Harsher laws are usually made with the best of intentions, but the assumption implicit in them is that those tasked with administering them unfailingly and efficiently implement such laws in the spirt in which they get passed. Such a premise is seldom borne out in practice. More than a few tasked with implementation are less than honest, while others may be less than efficient. Ultimately, empirical evidence shows that errors in implementation, whether accidental or deliberate, do happen. The Real Estate Regulatory Act 2016 (RERA) is an outstanding piece of legislation that has witnessed faultlines in its implementation. In a large southern state, for instance, for nearly three years the RERA board has been functioning under a serving official of the state government, and reports about collusion with builders against the interests of homeowners are multiplying. RERA is as robust an act as the Narcotics Drugs & Psychotropic Substances Act 1985. Experience shows that the NDPS Act has been frequently misused as a weapon of vengeance or in the securing of a bribe. There was a recent case when an official implicated and jailed the young son of a celebrity in order to extort money from the parents. The clauses in RERA have been carefully defined, as for instance the clause that promises of time and material used will be kept or else the builder faces a penalty. It may or may not be a surprise that 25 of the 26 state RERA boards are headed by a retired official of Chief Secretary rank, so as to take advantage of the retirement age being 65 in such boards. Housing in India is a field that contains outstanding domain specialists, but domain specialists seem to find little or no place in RERA boards. Several of the apartments certified by such authorities are different
from what the law had intended, but few of the RERA boards seem to notice. A workers’ cess is being levied, but rather than get expended on workers toiling to build apartments, the moneys collected often get used elsewhere. Several RERA boards have shown a lenient approach
towards easily avoidable delays in completion, not to mention apartments made that are contrary to the provisions of the legislation. As for the show-cause notices provided for in the law, there are not infrequent reports of these being withdrawn once there is a “show cash”

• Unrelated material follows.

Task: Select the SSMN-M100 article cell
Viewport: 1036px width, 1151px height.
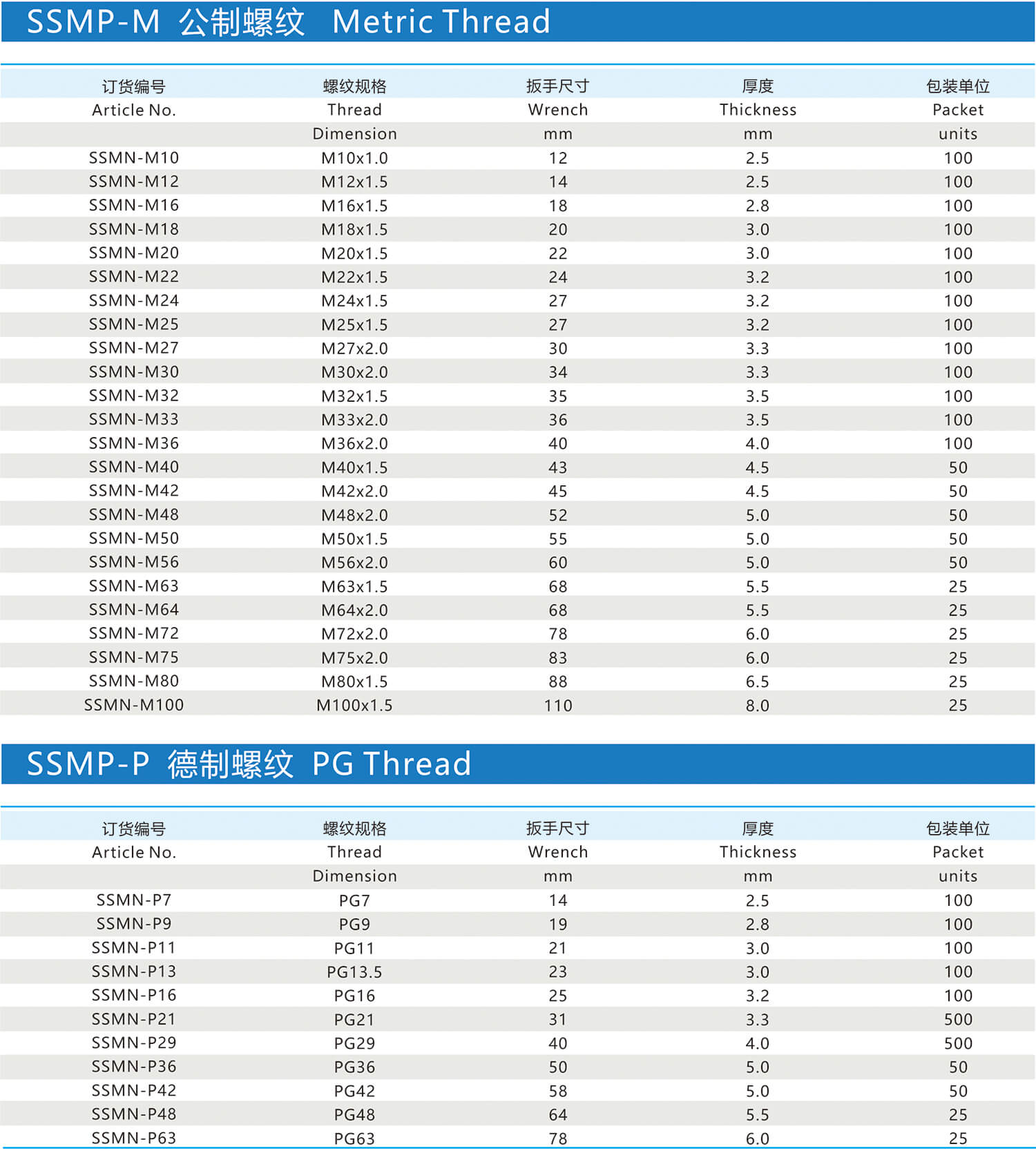Action: (134, 705)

instead. As for board members being held accountable for such lapses, these seem to be in low in number and in several states, zero even while anomalies persist that the law was designed to end.

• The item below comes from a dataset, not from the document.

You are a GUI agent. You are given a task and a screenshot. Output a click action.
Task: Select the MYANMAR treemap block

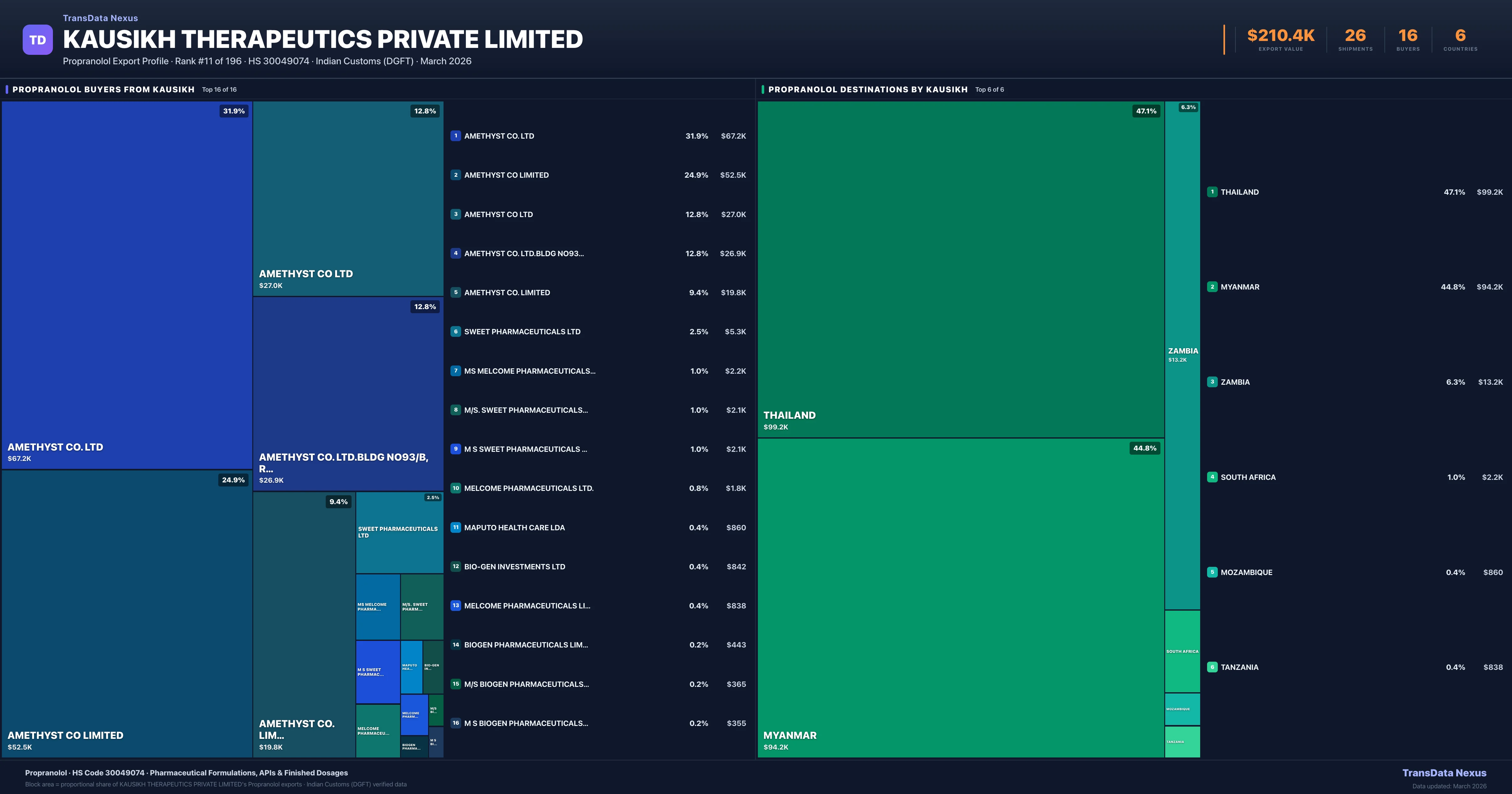(x=960, y=598)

A law is only as good as the way in which it is implemented, and the need is for not just the plethora of laws in the country but the IPC and the CrPC to be reworked . Such a process is taking place in the way history textbooks that devote much, much less than a tenth of the time
detailing nine-tenths of India’s journey through many millennia are. Nine-tenths and more of their teachings are about less than a tenth of the entire history of India. Law and order are central to double digit growth, but there is no getting away from the imperative of ensuring that implementation is as effective as a well-designed law.